The state is at risk of major deficits in its budget in a case where oil prices drop, as was the case in the year 2016. To solve this, the sultan has been seeking alternative ways for generating revenue in order to reduce the risk of another economic downturn. The country has already made progress by making a development plan in 2016 to decrease its oil dependency. The plan seeks to open doors in industrialization and privatization, diversifying its sources of revenue.

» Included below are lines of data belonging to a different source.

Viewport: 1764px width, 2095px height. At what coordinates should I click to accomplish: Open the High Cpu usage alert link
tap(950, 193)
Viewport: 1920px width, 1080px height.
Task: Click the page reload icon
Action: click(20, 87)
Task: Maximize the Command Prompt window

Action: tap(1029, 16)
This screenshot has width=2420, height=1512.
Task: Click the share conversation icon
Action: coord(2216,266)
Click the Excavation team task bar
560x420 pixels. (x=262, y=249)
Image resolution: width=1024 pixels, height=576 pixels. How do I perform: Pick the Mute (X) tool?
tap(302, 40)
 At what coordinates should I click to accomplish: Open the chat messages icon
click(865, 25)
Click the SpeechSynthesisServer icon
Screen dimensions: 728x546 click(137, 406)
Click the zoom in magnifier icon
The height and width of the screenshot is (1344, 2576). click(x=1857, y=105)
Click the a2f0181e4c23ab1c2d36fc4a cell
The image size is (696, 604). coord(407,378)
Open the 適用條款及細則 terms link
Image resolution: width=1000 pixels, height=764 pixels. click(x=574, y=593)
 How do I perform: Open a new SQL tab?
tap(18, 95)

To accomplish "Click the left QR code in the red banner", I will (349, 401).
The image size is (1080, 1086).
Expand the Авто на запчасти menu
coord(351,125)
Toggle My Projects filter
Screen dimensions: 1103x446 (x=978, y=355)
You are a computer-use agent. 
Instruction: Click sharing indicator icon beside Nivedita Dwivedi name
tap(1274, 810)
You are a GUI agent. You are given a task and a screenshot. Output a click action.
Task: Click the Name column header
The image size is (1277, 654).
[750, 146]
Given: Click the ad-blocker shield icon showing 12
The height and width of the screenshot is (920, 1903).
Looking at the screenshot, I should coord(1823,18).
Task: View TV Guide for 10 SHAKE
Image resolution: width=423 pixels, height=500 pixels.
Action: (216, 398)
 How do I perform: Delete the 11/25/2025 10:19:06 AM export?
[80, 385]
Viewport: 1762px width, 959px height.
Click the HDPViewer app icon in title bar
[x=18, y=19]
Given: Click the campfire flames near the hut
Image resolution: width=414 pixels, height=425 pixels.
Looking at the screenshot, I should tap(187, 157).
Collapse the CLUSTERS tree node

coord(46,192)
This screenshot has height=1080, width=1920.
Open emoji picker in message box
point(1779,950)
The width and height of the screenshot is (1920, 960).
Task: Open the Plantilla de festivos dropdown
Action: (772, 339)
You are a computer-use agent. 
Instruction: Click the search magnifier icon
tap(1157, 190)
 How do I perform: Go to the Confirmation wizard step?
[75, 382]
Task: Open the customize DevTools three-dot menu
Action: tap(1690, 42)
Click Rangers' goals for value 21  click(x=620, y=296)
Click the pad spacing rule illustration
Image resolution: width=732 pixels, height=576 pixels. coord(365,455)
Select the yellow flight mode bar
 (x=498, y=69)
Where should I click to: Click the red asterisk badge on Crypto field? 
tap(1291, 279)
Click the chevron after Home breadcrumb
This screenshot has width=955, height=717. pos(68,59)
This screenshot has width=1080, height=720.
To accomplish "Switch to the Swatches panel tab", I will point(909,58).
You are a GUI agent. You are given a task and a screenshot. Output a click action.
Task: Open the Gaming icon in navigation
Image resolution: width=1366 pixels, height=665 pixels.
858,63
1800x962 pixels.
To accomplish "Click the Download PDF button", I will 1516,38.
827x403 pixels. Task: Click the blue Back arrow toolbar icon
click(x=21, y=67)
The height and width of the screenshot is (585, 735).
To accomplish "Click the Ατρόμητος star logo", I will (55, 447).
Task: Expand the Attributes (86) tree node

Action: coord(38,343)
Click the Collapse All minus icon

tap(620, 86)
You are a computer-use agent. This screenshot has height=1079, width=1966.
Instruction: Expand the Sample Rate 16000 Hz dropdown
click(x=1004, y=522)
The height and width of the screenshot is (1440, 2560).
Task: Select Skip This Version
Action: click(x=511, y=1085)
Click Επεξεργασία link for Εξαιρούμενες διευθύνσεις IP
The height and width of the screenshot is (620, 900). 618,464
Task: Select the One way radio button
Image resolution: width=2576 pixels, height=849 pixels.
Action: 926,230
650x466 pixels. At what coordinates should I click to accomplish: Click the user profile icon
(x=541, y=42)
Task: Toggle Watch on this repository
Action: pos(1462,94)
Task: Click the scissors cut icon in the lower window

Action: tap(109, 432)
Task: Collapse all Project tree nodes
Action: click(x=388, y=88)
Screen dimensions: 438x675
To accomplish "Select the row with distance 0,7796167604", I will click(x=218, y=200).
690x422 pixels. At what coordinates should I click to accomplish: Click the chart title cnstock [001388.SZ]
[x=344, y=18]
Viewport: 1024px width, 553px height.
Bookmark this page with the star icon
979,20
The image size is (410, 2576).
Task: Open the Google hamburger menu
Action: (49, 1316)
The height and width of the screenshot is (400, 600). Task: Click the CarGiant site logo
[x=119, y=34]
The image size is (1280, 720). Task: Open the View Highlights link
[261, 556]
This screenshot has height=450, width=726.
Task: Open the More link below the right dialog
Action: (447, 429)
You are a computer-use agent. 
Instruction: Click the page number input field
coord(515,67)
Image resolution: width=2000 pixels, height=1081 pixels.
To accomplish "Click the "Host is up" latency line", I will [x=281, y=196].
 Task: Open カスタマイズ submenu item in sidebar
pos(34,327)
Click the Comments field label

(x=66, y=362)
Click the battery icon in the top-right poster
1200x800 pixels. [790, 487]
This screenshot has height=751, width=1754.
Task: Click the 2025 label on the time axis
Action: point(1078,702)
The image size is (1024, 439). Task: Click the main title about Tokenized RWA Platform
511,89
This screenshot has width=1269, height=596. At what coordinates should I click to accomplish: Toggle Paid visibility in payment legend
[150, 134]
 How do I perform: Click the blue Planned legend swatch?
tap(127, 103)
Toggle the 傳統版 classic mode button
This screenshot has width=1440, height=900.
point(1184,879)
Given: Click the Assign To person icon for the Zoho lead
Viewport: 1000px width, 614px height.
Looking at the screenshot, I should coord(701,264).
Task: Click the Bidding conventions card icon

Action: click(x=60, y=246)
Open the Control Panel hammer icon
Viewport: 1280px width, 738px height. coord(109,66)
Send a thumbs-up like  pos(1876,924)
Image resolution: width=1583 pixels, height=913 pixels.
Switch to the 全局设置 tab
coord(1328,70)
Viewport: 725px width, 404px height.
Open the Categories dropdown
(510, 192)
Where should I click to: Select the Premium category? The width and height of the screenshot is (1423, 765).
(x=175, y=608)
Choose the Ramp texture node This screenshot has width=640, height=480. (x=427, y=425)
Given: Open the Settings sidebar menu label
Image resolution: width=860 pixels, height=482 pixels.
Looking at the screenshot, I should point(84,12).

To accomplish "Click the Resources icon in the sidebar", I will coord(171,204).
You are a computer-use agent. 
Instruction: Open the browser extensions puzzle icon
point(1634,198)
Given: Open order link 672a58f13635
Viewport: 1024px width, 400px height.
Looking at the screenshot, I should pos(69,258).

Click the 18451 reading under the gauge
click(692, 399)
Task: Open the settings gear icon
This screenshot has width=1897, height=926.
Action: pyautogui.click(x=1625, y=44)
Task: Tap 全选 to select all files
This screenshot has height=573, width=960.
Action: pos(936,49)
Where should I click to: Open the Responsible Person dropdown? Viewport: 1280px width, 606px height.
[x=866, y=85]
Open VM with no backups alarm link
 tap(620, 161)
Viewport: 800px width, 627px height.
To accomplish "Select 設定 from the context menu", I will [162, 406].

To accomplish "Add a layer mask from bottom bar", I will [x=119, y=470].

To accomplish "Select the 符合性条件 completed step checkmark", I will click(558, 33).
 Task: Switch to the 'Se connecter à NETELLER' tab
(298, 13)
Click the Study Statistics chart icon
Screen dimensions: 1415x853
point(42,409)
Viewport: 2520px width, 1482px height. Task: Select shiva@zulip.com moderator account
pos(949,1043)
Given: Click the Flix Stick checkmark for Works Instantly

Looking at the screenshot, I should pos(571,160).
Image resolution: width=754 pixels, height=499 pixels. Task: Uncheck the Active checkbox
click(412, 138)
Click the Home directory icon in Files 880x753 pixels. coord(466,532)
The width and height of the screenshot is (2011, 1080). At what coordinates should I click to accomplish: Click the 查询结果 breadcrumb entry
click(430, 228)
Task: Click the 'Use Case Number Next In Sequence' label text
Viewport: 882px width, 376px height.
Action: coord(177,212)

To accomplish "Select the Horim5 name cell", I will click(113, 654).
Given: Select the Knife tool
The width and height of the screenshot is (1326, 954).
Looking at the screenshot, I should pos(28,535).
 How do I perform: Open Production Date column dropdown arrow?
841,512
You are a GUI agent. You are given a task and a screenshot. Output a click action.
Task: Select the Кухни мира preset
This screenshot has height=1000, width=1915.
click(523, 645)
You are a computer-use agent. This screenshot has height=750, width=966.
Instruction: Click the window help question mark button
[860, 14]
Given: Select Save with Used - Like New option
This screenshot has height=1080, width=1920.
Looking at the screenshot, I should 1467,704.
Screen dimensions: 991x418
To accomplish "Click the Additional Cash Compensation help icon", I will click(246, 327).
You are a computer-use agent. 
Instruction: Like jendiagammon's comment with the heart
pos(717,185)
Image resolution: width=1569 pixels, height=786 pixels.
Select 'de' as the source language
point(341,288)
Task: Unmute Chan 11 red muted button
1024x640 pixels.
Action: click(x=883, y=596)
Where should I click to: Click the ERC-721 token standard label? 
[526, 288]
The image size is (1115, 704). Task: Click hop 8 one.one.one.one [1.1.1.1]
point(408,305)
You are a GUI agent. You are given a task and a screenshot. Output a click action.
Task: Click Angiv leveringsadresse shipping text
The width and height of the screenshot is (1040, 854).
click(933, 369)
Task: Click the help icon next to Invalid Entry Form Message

According to the CIA, “The key components of the government’s diversification strategy are tourism, shipping and logistics, mining, manufacturing, and aquaculture.” Despite Omani nationals struggling to find employment opportunities due to migrant workers’ lower wages in earlier years, the country has seen an increasing number of citizens entering the job market recently. To highlight some of the progress Oman has made in previous years, its tourism industry has been opening up and contributing to the country’s GDP. 32 new hotels opened in 2018 to add over 3000 rooms to accommodate tourists, which put the country at an expected tourism growth rate of about 13% between 2018 and 2019.

COVID-19 Influence

Reports in recent months have shown a spike in Covid-19 cases among migrant workers in the Arabian Gulf countries, including Oman. Living conditions for these workers tend to be cramped and they lack access to necessary equipment and care for protection against the virus. Back in April, 16 NGOs sent letters to the gulf countries with recommendations to protect migrant workers amidst the pandemic. These recommendations include providing equal testing, medical access and continued wages for workers no longer able to work in these conditions.

While Oman has yet to respond to the letters, there has been a decline in Covid-19 daily cases over the past week. It peaked at an estimated 2164 new cases on July 13th but has been declining. In comparison, on July 15th, there were an estimated 1157 new cases.

Despite facing an economic downturn in 2016, the country has made strategic progress by diversifying its sources of revenue and decreasing its dependency on oil. These changes can greatly alleviate poverty in Oman.